Taking Apart the Idea of Unconscious Biases
Do we have biases that we cannot see… even if we look, really, really hard?
The Implicit Association Test has been used by social scientists widely to make the point that people are very often biased when – and in ways that – they do not know they are.
Personally, I’ve kind of held this as a truth. But it’s not just because they tell me so. I know from my own experiences growing up in New England and then going to school in California that people can have ways of thinking about race that are biased without knowing it. Specifically, living in California for a few years made me realize how…much more forward people in California, or at least the Bay Area, are in their thinking about race. So thus I realized how unenlightened my own thinking had been back when I lived in Massachusetts. After my own views on race changed, I realized how they had been.
The past few months in J-school I’ve been rather obsessed with the notion of being honest, at least to yourself, about your own biases. Perhaps it started with a lecture by one of the people who I would love to be, Shankar Vedantam, science reporter / behavior columnist for the Washington Post. In August he gave our full class a lecture about bias in which he went through a plethora of studies demonstrating that we are biased in ways that we don’t know, that is, people have unconscious biases.
I totally agreed with him. And while this was not new to me, I felt it was probably new to many of my classmates, so I was adamantly happy that they had brought this guy to lecture to us. Afterwards, I was so excited I thought about doing my master’s project on a related topic, and told him so when I went up to introduce myself and ask him a barrage of (what I thought were pretty good) questions.

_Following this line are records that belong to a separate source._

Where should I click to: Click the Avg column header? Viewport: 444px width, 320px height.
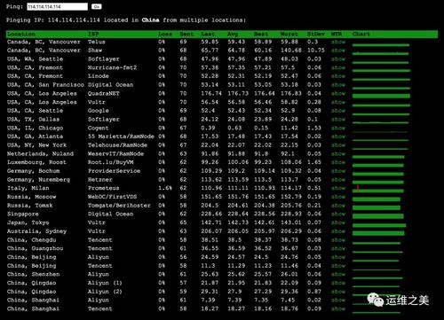(x=233, y=34)
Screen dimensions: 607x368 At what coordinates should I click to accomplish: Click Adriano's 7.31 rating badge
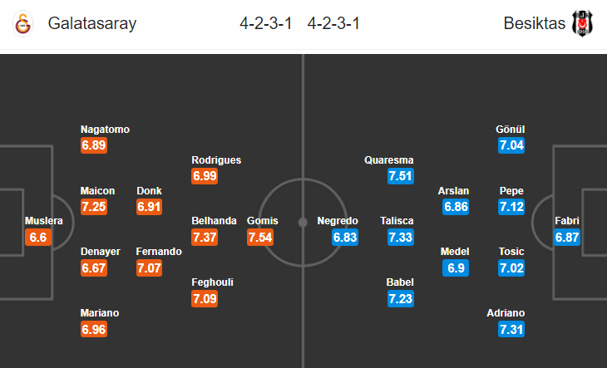511,329
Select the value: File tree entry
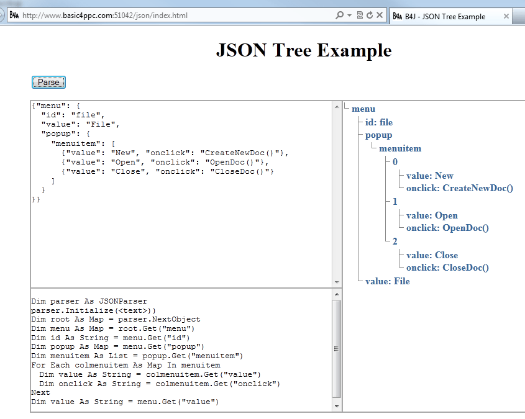Image resolution: width=525 pixels, height=419 pixels. click(x=387, y=281)
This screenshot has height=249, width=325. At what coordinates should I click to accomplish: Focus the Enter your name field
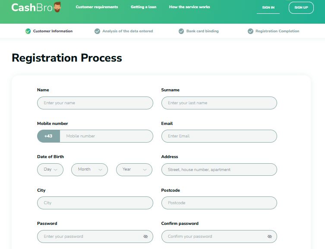point(95,103)
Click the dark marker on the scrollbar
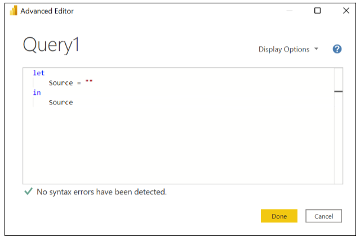This screenshot has width=360, height=241. click(338, 91)
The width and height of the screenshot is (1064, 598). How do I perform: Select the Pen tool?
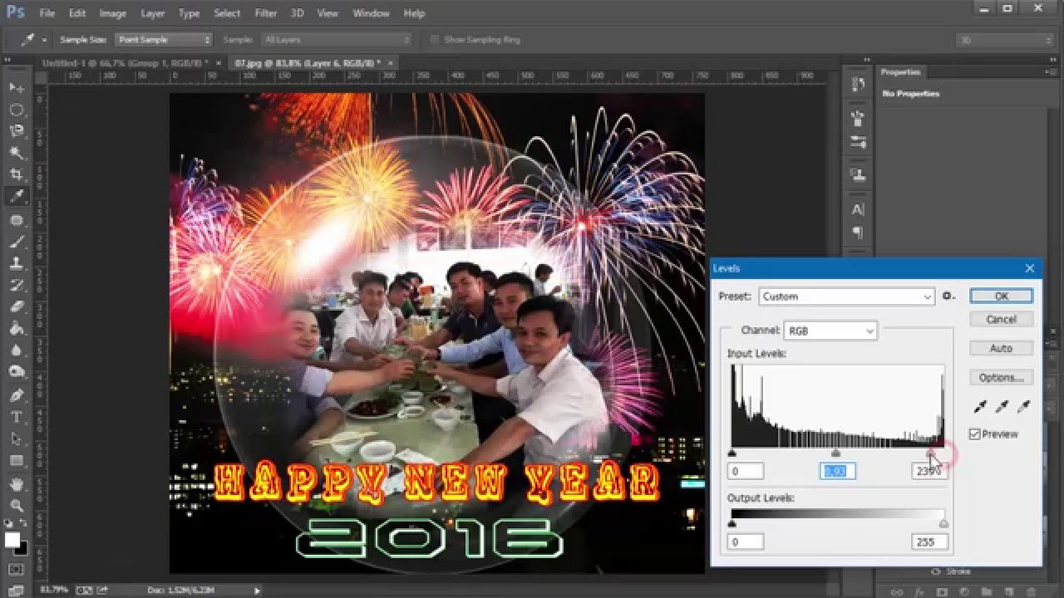coord(17,395)
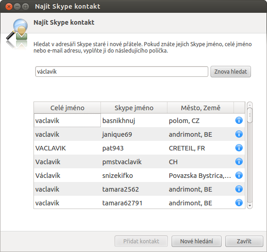Click the results list scrollbar handle
This screenshot has height=252, width=267.
250,115
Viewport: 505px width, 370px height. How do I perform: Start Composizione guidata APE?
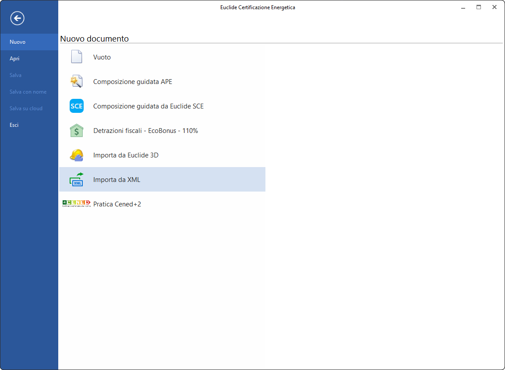(x=132, y=82)
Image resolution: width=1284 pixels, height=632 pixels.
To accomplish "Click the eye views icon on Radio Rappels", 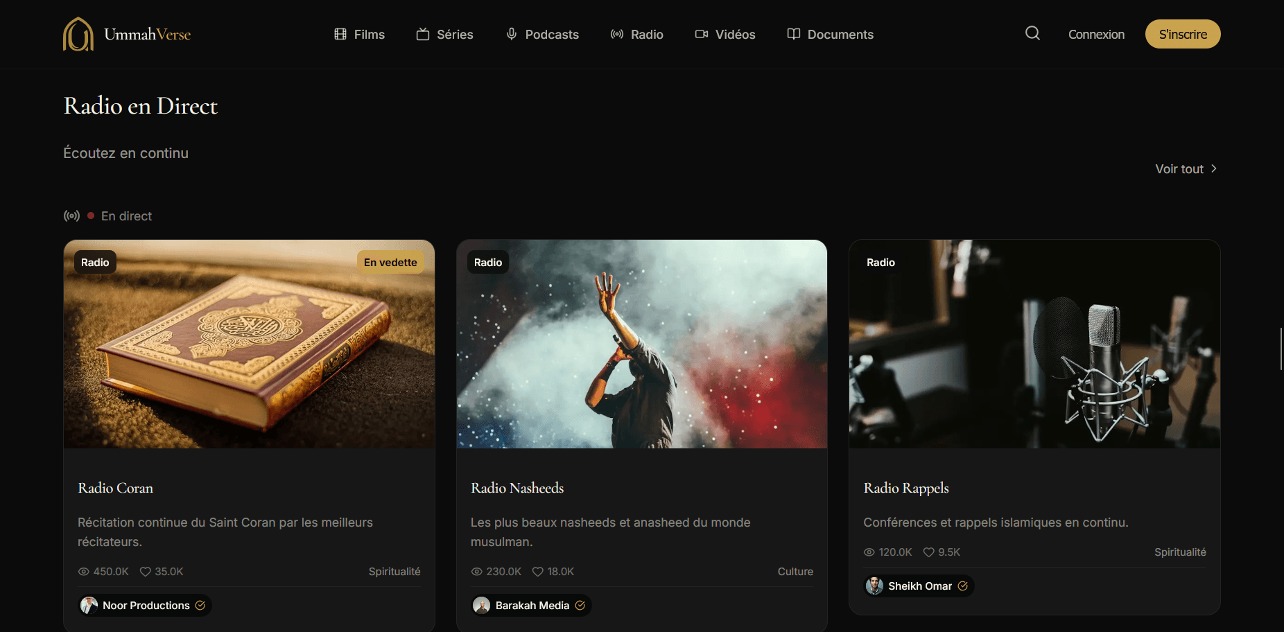I will 869,552.
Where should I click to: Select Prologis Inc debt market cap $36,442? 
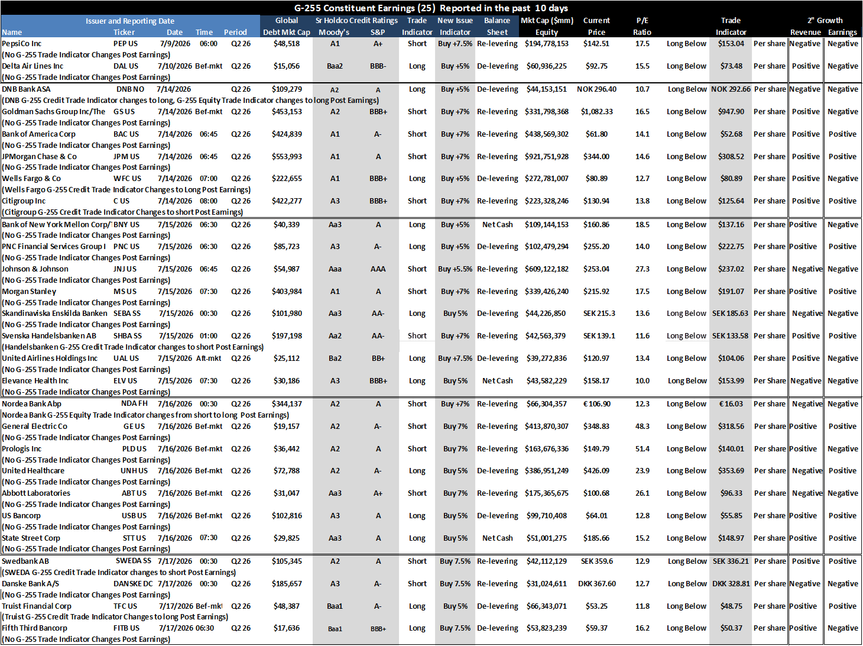point(287,449)
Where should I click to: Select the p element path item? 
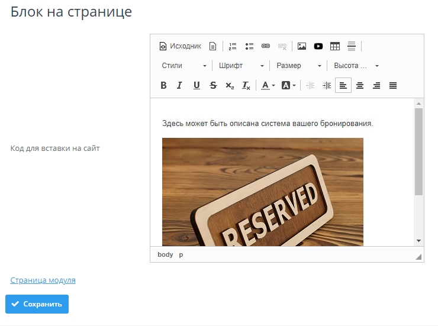[x=181, y=254]

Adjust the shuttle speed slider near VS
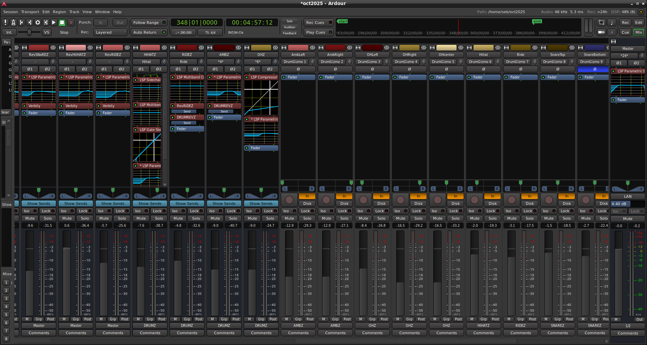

(WHY was I so excited to hear his talk? It is a bit hard to think back to my mindset of the time, to be honest… I do think there were specific events in the past couple of years that have led me to feel so strongly about this topic. Maybe it is related to why I am such a strong supporter of bipartisan dialogue. Hmmm. Let me think about it some more.)
Then in my Reporting and Writing 1 class, several discussions have brought up the idea of what to do with your biases as a reporter.
1. As a journalist, we learned during a discussion one day in Reporting and Writing I, we are not supposed to publicly demonstrate any political favoritism, whether clearly for a political party or on any issue that is controversial. (The line on what is considered a political/controversial issue gets murky, when you wonder, hmmm, can you donate to a nature group, can you go to an anti-sweatshop rally. But the rule is there and is rigorous.) You definitely cannot take sides on any issue that you are covering. But for most journalists, and their news organizations, it is much more serious, and deeper than that. Many news organizations will prohibit its employees from giving campaign contributions. My professor, who is more ethical on many issues than the average journalist, says that her husband is an Obama supporter and put an Obama bumper sticker on their car. But she as a journalist could not be driving around with that. So they got a magnetic Obama bumper sticker that she could take off the care when she drove, and he could put back on when he drove. Leonard Downey, former executive editor of the Washington Post, said the only political activities that journalists can participate in is vote. I have read that some journalists don’t even do that: They forsake their rights as a citizen for their calling as a journalist.
I was fortunate enough to see this ethic in
What is the reason for this almost superhuman ethic that we must follow?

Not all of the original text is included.